**** Records for the task ****

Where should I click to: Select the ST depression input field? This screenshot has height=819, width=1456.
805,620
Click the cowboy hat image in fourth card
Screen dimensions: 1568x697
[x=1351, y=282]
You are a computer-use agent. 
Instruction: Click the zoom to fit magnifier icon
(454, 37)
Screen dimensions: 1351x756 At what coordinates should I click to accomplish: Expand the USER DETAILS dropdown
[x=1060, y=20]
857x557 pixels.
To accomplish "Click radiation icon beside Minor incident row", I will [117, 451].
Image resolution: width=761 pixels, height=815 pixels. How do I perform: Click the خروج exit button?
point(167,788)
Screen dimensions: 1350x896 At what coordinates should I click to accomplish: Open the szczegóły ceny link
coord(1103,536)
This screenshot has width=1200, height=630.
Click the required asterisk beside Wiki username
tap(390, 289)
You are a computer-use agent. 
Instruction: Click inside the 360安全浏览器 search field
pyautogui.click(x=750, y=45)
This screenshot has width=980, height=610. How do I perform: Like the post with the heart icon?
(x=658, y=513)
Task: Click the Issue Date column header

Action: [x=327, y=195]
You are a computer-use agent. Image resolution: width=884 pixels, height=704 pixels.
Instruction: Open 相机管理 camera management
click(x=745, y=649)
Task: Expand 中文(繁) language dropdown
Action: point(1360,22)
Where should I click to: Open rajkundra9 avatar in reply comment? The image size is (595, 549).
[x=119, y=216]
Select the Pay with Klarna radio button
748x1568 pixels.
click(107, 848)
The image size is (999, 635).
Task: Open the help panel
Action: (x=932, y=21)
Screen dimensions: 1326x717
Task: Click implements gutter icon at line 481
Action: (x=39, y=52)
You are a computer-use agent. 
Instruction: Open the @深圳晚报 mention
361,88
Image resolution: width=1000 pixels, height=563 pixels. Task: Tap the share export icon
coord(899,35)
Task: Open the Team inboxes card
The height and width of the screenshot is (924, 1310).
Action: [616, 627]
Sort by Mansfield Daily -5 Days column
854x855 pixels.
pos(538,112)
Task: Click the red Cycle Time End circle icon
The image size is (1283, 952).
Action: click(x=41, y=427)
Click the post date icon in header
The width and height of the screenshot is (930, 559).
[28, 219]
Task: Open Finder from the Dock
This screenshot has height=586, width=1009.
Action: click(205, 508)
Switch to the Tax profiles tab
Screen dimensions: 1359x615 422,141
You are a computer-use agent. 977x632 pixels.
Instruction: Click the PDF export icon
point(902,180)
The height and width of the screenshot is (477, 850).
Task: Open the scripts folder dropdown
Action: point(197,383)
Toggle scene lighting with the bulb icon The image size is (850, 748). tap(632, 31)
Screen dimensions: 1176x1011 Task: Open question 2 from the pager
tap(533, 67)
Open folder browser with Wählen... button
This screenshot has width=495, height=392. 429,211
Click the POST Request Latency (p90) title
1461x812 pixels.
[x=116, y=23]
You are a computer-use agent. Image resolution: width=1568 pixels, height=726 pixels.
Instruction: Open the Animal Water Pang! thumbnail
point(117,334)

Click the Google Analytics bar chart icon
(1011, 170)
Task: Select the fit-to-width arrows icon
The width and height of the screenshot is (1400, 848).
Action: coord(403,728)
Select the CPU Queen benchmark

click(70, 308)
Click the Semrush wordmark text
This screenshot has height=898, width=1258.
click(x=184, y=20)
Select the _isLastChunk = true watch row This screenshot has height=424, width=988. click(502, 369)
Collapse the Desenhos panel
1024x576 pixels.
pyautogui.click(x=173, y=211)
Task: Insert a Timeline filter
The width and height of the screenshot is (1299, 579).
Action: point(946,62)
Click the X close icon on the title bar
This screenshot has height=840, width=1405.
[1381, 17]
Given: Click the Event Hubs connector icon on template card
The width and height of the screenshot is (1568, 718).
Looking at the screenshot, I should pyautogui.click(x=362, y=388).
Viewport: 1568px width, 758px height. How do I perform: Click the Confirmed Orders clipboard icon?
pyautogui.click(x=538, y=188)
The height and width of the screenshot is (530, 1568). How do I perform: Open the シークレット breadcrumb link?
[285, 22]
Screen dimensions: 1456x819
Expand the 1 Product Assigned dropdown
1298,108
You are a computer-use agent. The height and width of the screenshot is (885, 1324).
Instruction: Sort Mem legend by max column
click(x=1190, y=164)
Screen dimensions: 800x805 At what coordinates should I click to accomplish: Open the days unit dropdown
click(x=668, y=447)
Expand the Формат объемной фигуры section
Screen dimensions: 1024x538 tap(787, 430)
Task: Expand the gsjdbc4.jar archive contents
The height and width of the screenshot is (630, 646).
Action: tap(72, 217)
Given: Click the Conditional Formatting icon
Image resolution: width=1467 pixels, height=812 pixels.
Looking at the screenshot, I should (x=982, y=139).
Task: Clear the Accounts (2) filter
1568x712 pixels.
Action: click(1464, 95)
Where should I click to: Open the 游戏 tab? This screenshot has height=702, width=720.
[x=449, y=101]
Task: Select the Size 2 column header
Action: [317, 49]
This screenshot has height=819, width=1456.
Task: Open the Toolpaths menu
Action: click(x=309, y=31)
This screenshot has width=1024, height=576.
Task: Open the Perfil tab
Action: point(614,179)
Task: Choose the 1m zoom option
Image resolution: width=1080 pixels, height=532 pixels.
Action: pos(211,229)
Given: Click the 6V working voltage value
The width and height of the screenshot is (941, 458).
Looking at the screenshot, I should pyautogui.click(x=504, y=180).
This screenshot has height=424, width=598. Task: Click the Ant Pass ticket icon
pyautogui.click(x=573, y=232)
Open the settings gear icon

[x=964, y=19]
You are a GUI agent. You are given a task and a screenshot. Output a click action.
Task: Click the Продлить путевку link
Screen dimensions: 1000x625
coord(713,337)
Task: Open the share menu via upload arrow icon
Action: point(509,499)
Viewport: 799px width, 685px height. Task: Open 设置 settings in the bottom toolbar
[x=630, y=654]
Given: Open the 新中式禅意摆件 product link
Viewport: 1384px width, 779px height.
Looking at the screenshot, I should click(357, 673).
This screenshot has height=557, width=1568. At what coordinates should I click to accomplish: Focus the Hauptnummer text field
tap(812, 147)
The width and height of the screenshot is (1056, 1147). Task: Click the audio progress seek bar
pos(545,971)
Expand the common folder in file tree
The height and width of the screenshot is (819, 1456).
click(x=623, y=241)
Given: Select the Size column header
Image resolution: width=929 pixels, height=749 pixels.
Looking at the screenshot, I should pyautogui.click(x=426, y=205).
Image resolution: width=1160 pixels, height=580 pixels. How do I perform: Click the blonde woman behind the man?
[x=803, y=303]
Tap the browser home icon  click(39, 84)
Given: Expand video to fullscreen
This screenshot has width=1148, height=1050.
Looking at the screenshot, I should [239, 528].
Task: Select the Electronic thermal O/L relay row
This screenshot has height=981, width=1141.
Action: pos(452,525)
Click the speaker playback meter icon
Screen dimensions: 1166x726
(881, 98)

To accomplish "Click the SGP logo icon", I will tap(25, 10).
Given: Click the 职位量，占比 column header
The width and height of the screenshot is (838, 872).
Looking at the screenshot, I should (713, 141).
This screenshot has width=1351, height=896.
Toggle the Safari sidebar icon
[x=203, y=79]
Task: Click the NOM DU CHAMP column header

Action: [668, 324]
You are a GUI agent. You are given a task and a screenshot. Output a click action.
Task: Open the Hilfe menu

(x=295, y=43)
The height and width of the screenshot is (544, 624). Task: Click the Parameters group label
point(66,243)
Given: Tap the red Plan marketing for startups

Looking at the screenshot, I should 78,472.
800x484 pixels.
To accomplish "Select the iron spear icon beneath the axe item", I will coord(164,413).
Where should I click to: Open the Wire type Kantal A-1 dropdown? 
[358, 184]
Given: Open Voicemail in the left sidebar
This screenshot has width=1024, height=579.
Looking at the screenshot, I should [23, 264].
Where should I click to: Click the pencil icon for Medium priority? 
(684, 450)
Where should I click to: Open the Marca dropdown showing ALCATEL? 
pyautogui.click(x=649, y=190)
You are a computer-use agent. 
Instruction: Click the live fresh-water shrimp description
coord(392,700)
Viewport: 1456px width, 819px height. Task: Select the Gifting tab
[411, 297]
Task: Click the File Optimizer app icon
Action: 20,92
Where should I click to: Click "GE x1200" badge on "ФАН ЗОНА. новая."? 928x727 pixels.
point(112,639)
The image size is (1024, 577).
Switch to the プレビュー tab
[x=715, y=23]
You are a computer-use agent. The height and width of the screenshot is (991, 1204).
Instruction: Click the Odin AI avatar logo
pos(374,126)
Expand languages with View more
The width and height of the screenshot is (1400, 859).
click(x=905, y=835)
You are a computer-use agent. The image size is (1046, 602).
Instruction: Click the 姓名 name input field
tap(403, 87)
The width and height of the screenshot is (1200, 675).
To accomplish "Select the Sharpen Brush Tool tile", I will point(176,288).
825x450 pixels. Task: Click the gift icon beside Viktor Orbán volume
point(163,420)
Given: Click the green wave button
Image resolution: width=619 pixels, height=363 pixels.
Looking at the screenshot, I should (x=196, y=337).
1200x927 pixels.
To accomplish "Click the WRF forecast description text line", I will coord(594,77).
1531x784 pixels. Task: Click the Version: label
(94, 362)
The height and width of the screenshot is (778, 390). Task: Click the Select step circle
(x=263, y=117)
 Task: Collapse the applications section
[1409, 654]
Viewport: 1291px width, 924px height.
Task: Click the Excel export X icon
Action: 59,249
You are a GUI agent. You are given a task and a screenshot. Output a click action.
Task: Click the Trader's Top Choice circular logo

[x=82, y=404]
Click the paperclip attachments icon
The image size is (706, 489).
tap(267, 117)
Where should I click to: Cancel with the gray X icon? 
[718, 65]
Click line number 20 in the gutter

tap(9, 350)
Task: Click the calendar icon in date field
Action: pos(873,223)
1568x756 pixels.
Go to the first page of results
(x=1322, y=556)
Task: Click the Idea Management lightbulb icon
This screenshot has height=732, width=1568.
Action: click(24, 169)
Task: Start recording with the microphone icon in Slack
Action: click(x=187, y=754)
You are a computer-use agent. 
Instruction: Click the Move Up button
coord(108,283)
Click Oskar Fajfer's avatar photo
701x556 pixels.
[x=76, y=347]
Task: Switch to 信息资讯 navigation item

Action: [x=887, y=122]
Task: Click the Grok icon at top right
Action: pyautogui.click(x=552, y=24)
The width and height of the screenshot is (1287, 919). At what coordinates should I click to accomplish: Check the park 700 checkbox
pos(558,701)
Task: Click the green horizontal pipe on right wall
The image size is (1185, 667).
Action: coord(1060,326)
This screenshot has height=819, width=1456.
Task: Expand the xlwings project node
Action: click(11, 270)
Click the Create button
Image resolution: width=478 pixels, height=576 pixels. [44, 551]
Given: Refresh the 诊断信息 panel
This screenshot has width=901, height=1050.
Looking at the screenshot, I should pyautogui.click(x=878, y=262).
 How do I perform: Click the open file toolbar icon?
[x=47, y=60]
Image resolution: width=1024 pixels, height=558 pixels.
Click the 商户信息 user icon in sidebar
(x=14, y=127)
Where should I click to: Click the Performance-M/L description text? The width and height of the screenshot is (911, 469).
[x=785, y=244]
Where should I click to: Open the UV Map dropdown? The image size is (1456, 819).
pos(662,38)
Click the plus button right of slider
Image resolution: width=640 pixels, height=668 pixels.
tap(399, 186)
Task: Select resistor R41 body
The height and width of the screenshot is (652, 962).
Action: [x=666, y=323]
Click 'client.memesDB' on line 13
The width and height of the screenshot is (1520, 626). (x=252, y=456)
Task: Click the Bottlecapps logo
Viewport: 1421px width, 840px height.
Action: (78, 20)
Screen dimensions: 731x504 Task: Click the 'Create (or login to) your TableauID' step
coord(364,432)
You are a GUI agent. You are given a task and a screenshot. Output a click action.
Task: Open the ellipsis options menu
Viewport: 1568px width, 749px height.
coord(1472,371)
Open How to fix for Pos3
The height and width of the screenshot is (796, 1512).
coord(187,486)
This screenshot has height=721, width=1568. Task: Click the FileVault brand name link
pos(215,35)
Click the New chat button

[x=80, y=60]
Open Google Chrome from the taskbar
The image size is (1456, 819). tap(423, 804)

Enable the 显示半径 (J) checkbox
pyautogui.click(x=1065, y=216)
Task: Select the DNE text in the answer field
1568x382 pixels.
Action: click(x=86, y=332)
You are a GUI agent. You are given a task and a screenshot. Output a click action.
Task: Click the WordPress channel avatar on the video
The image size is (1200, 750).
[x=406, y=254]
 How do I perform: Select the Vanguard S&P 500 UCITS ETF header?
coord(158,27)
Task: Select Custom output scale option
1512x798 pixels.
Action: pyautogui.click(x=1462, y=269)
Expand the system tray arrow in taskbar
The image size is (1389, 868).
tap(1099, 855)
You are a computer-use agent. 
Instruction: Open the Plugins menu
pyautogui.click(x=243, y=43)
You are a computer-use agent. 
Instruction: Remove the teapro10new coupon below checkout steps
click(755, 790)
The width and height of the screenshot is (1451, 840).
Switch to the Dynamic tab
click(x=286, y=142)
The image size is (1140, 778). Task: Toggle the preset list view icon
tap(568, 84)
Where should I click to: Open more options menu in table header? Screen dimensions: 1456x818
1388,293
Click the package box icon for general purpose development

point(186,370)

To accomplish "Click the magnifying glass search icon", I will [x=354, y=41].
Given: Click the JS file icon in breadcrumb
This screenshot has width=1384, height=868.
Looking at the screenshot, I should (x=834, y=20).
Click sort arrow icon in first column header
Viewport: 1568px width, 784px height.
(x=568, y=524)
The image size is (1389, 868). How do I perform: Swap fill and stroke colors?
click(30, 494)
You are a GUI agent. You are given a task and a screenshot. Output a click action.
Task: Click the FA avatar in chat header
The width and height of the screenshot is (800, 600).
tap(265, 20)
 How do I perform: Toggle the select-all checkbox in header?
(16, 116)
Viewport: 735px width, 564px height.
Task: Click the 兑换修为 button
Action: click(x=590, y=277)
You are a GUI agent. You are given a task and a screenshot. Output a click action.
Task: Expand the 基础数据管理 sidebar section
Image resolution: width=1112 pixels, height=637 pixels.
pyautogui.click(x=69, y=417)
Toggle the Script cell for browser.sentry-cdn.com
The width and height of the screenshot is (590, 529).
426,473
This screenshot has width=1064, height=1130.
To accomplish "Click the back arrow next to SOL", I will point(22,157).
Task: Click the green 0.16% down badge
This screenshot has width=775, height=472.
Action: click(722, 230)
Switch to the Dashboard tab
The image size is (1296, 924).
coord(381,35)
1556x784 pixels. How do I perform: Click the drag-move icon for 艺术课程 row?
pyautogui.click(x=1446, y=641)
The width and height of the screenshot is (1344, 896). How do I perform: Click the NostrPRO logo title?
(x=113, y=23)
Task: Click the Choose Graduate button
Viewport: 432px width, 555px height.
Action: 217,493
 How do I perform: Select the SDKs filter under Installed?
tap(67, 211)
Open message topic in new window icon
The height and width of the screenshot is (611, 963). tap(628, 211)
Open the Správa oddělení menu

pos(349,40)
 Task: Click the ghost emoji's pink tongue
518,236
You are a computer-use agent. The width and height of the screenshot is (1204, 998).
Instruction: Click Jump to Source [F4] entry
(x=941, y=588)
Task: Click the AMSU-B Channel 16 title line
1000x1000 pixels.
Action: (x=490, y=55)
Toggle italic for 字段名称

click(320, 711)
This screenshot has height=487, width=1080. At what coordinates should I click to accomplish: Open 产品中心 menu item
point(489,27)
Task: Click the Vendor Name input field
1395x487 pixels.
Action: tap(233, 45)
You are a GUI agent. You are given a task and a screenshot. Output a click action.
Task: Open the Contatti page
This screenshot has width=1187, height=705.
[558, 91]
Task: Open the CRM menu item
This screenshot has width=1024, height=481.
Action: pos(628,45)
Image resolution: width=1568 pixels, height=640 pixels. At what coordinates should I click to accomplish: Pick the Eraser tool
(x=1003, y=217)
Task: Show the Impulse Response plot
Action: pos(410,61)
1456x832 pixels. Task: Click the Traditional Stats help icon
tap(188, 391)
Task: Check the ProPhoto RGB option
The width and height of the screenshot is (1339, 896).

****

# Instructions for the task
Determine how many lines of the records above contain the string "Google". Reply with the number alone.

# Answer for this exercise
2